22 Llegan a Betsaida. Le presentan un ciego y le suplican que le toque. 

23 Tomando al ciego de la mano, le sacó fuera del pueblo, y habiéndole puesto saliva en los ojos, le impuso las manos y le preguntaba: «¿Ves algo?» 

24 El, alzando la vista, dijo: «Veo a los hombres, pues los veo como árboles, pero que andan.» 

25 Después, le volvió a poner las manos en los ojos y comenzó a ver perfectamente y quedó curado, de suerte que veía de lejos claramente todas las cosas. 

26 Y le envió a su casa, diciéndole: «Ni siquiera entres en el pueblo.» (Mc. 8, 22-26)

“Si decimos que no hemos pecado nos engañamos y la verdad no está en nosotros, le hacemos a Dios mentiroso y su Palabra no está en nosotros” (I Juan 1,8-9). Es importante que, ante Dios, confesemos nuestros pecados, nuestras cegueras. Porque lo que nos hace estar ciegos, son nuestros pecados.
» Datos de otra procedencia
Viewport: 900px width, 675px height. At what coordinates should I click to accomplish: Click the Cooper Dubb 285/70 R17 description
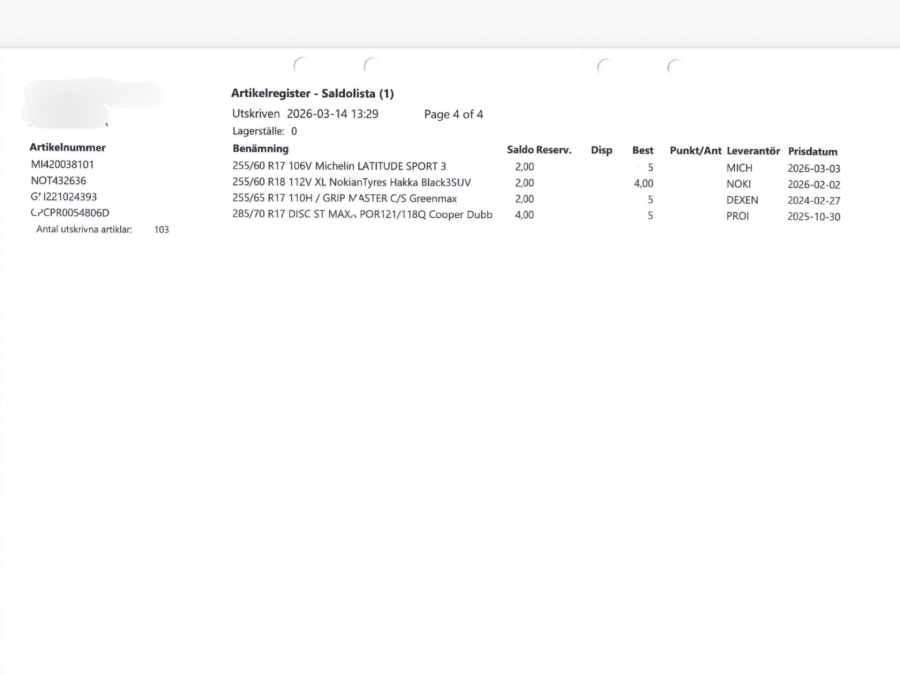tap(361, 215)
He aquí, en este Evangelio, a un ciego que no parece lo fue de nacimiento pues cuando Jesús lo cura, en el primer momento, dice: “veohombres, pero que parecen árboles que andan”. Mas ahora, ante Jesús, es llevado por sus compañeros para que le imponga las manos. ¡Estos son los que tienen fe en el poder de Jesús para que obre el milagro!. Pero el ciego, ¿tiene la fe de ellos? No dice nada este Evangelio, mas es probable que su ceguera le impidiera ver a Jesús como su Médico y Sanador.

Así, lo saca primero de la aldea y, de la mano, lo lleva a donde no hay gente extraña a la realización de un milagro sobre su vista. Quiere tenerle cara a cara y que sienta a lo vivo la mano de Jesús que se la pasasobre sus ojos. Dios, frente a frente con nuestra ceguera, sin nada que le distraiga de este encuentro. ¡La misericordia ante la miseria humana!
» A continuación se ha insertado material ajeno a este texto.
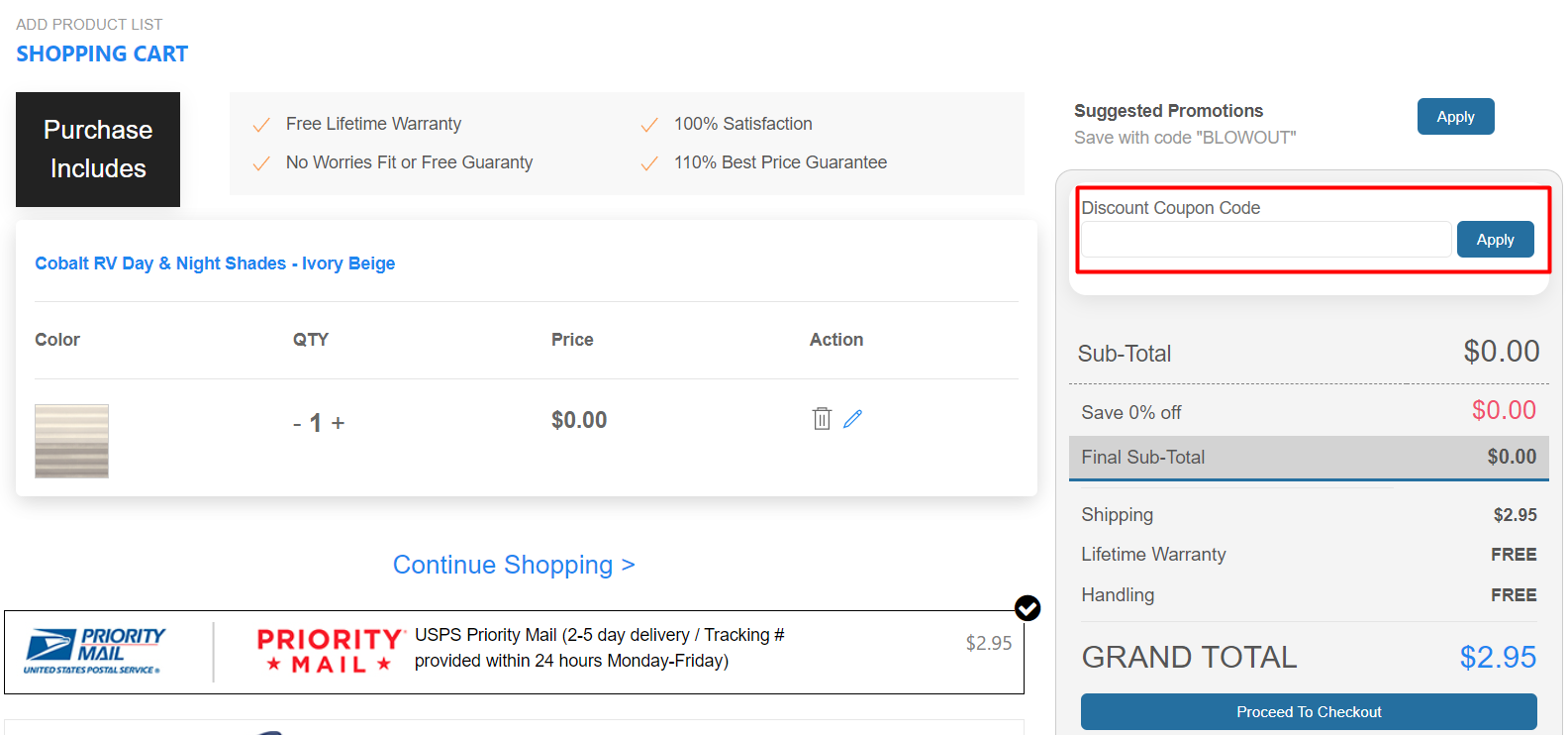This screenshot has height=735, width=1568.
Task: Click the USPS Priority Mail logo
Action: (95, 651)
Sólo Dios, con su poder en Jesús, puede curar todas nuestras oscuridades, con el perdón de nuestros pecados. La gracia es un regalo que Jesús nos ha traído desde el cielo, porque allí sólo habitan la santidad y la gracia y Él es nuestro Redentor y Salvador, nuestro Médico que se ha puesto en lugar del enfermo para asumir en su Cuerpo todos nuestros males.

Y, Jesús, una vez curado el ciego, sólo le manda una cosa: “vete a casa y no entres en la aldea”. Es como si le insinuara: “no salgas de tu casa, del conocimiento de ti mismo, allí donde sólo el Espíritu Santo ilumina nuestras tinieblas interiores”. Conocerse y reconocerse es la vía expedita para que la gracia nos trabaje y llegue a iluminar los recodos más escondidos de nuestro corazón: desde allí, se va tejiendo nuestra santidad, pues nada manchado u oscuro puede habitar con la presencia de Dios en el alma.
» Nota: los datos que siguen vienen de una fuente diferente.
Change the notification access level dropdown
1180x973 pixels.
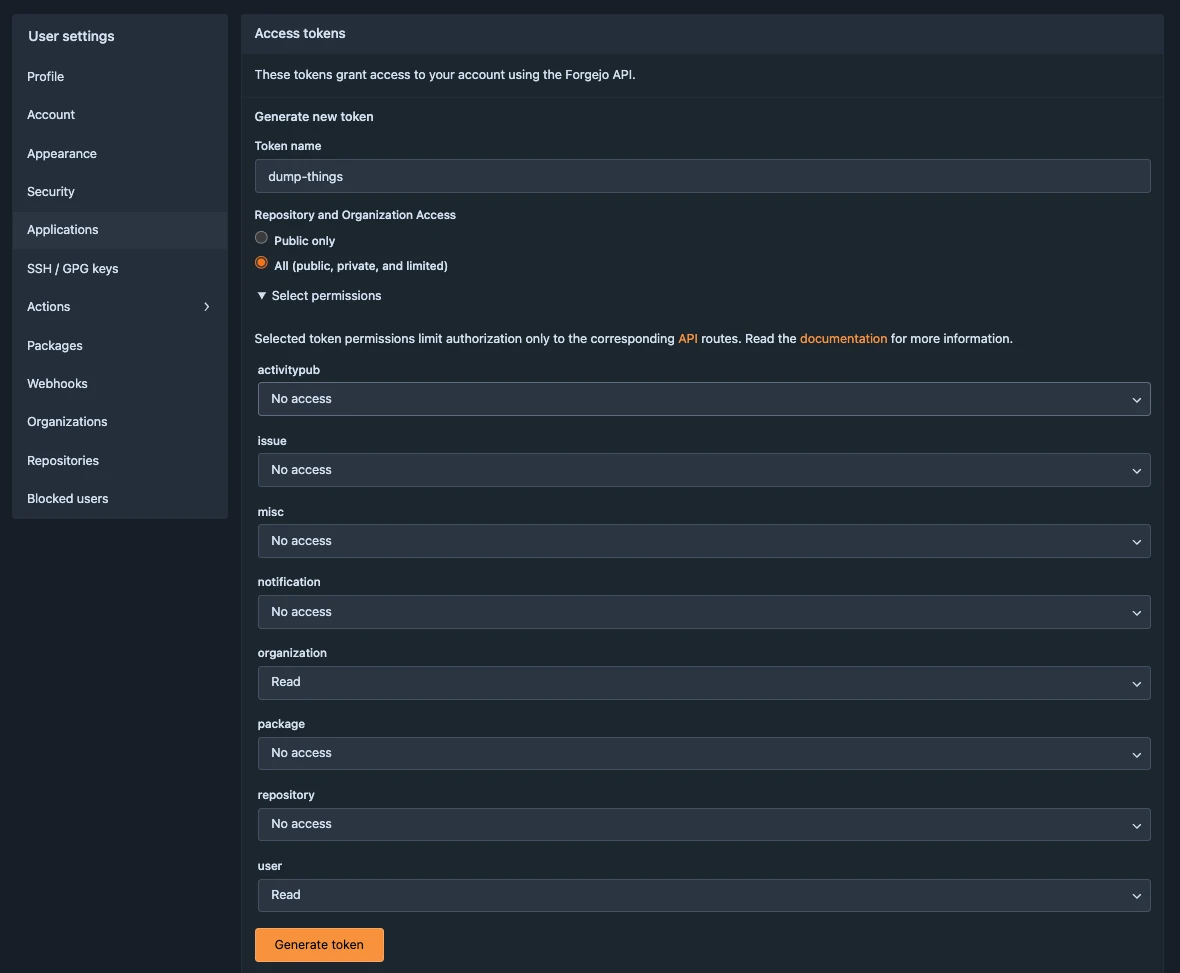703,612
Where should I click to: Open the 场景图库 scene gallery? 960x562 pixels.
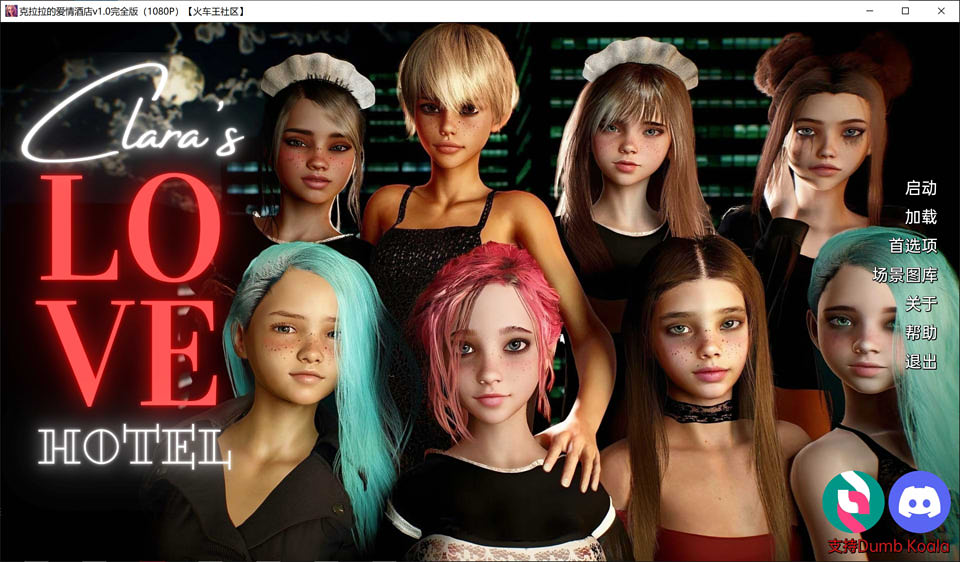pyautogui.click(x=904, y=275)
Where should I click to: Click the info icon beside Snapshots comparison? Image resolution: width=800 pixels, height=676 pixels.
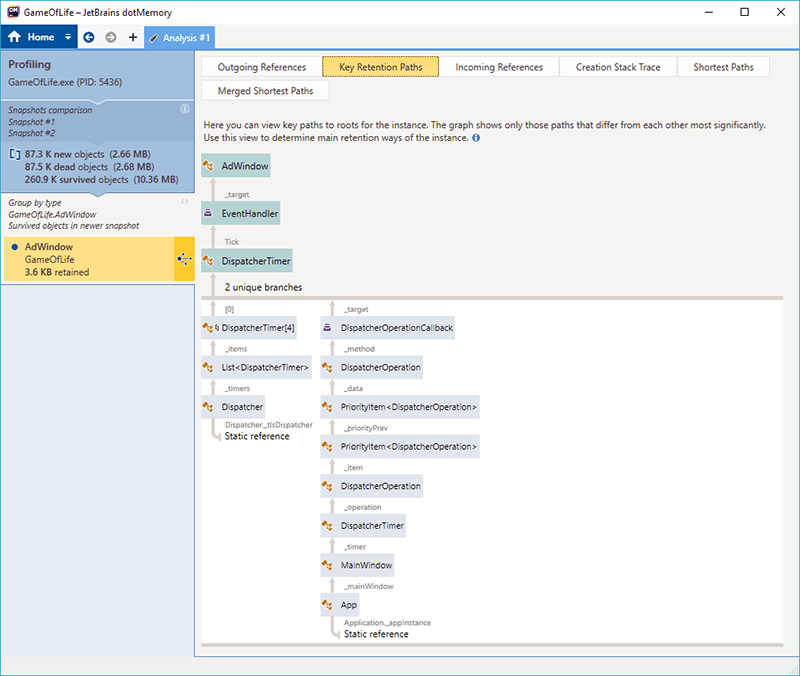pyautogui.click(x=184, y=109)

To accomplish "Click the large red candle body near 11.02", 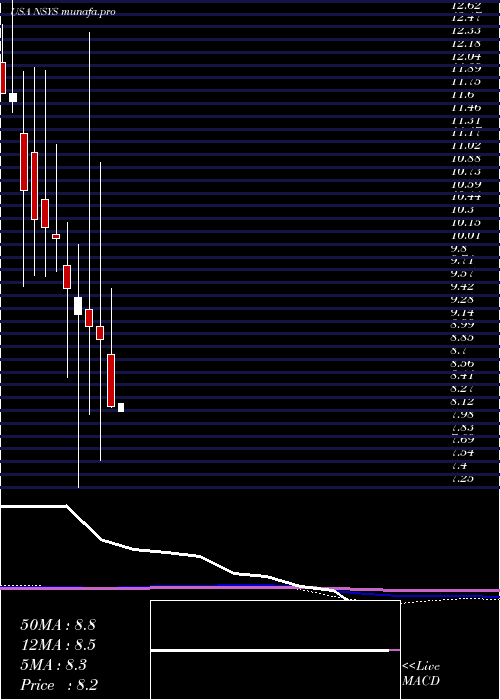I will (x=24, y=162).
Y “no volver a entrar en la aldea” es huir de aquello que nos tiene aturdidos con tantas distracciones y los entretenimientos de la vida, ¡que son muchos!…

¡Jesús, haznos lúcidos para conocernos y amarnos, así como Dios nos conoce y nos ama! ¡Qué no vaguemos con nuestro pensamiento en vidas y actuaciones ajenas, donde es tan fácil erigirnos en jueces de nuestros hermanos, sino que nos mantengamos dentro de la casa de nuestro propio conocimiento, allí donde habita todo lo bueno y también lo menos bueno!. La Luz de este encuentro real con Dios es donde quiere hacer su morada: “al que me ama, lo amará mi Padre y lo amaré Yo y vendremos a él y haremos morada en él”.

Esta es una promesa muy real, porque es Palabra de Dios ¡Y Ella Permanece para siempre! ¡Sólo nos queda entrar en esta atmósfera divina tan luminosa y liberadora, pues el resto lo hace Dios! ¡Qué así sea! ¡Amén! ¡Amén!